§ Consignes de travail:
A – Selon le texte sur les travaux publics, quelle ville est le seul chef-lieu judiciaire du royaume qui n'est pas encore rattaché à un chemin de fer ?
B – Traduisez en anglais cette phrase du texte sur les travaux publics : « Un grand nombre d'habitants de Nieuport appuient la pétition du conseil communal de cette ville, qui réclame une partie des fonds demandés pour l'amélioration des côtes et ports. »

§ Texte du document:
Le complet isolement où se trouve cette contrée si importante de la province de Limbourg porte le plus grand préjudice à tous ses intérêts.
Lorsque le nouveau projet de travaux publics a été connu dans le Limbourg, l'on a été très péniblement affecté de ce que l'arrondissement de Tongres était, de ce chef, exclu de toute participation au projet des travaux publics à décréter dans presque toutes nos provinces.
La ville de Tongres est le seul chef-lieu judiciaire du royaume non encore rattaché à un chemin de fer et elle n'a jamais obtenu, non plus que son arrondissement, la moindre part des grands travaux publics exécutés depuis 1853 aux frais du trésor de l'Etat, tandis qu'ils ont constamment contribué dans les charges extraordinaires qui en résultent ; elle réclame donc avec insistance contre l'exclusion dont elle est de nouveau frappée et demande d'obtenir une part équitable dans les nombreux fonds qui vont être votés, afin d'être reliée le plus tôt possible à notre réseau des chemins de fer, par une ligne qui se dirigerait du nord de la ville de Liège par Tongres à Hilsen vers le chemin de fer de Maestricht à Hasselt.
En appuyant la juste réclamation de la ville de Tongres et de son arrondissement, j'ai l'honneur de proposer à la Chambre d'ordonner le dépôt de cette pétition sur le bureau de la Chambre pendant la discussion du projet de loi de travaux publics, la section centrale ayant déjà pris connaissance de la requête.
- Adopté.
« Des habitants de Beaumont prient la Chambre d'accorder à la compagnie Delval l'autorisation d'établir dans ce canton la grande voie de communication qu'elle propose. »
« Même demande de la chambre de commerce de Courtrai. »
- Renvoi à la commission des pétitions, avec demande d'un prompt rapport, sur la proposition de M. de Paul.
« La chambre de commerce des arrondissements d'Ypres et de Dixmude demande que le projet de loi de travaux publics comprenne la construction d’un canal de jonction de la Lys à l'Yperlée canalisée. »
- Dépôt sur le bureau pendant la discussion du projet de loi relatif aux travaux publics.
« Des industriels à Wandre demandent que le projet de loi de travaux publics comprenne l'exécution des travaux nécessaires pour assurer la navigation régulière de la Meuse depuis Liège jusqu'à la partie néerlandaise. »
- Même disposition.
« Un grand nombre d'habitants de Nieuport appuient la pétition du conseil communal de cette ville, qui réclame une partie des fonds demandés pour l'amélioration des côtes et ports. »
- Même disposition.
« Des habitants d'une commune non dénommée demandent que le projet de loi de travaux publics comprenne la continuation de la canalisation de la Meuse tout au moins jusqu'à Namur. »
- Même disposition.

§ Lignes d'un jeu de données:
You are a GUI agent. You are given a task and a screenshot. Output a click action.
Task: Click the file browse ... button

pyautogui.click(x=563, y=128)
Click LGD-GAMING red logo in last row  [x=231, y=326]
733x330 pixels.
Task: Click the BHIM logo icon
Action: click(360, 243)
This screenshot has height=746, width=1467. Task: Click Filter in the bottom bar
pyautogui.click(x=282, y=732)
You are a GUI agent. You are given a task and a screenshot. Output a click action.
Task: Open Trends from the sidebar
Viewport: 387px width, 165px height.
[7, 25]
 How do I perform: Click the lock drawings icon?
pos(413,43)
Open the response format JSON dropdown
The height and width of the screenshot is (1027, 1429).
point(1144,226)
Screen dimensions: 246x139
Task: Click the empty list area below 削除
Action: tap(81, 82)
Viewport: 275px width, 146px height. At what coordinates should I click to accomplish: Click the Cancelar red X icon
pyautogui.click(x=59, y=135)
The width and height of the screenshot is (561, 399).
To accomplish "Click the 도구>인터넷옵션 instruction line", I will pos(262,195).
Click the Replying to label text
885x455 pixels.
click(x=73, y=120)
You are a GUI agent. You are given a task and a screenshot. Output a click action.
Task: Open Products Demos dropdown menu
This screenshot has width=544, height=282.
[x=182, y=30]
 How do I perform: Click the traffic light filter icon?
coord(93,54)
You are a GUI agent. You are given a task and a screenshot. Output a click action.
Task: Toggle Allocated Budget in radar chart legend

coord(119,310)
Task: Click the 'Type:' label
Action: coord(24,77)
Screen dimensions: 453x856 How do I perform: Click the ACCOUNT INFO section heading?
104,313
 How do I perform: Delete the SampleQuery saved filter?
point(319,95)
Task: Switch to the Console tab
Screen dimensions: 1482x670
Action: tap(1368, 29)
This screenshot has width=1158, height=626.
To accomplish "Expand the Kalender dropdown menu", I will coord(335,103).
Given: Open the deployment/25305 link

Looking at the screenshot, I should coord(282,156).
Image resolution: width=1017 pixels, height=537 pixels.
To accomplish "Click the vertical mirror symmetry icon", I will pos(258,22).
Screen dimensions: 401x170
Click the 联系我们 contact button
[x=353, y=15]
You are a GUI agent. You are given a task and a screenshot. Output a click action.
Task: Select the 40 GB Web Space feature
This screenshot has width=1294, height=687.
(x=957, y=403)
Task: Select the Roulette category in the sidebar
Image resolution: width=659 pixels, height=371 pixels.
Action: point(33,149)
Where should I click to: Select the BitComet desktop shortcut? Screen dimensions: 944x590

§ Réponses aux exercices:
A – La ville de Tongres.

B – A large number of residents of Nieuport support the petition of that town's municipal council, which claims a share of the funds requested for the improvement of coasts and ports.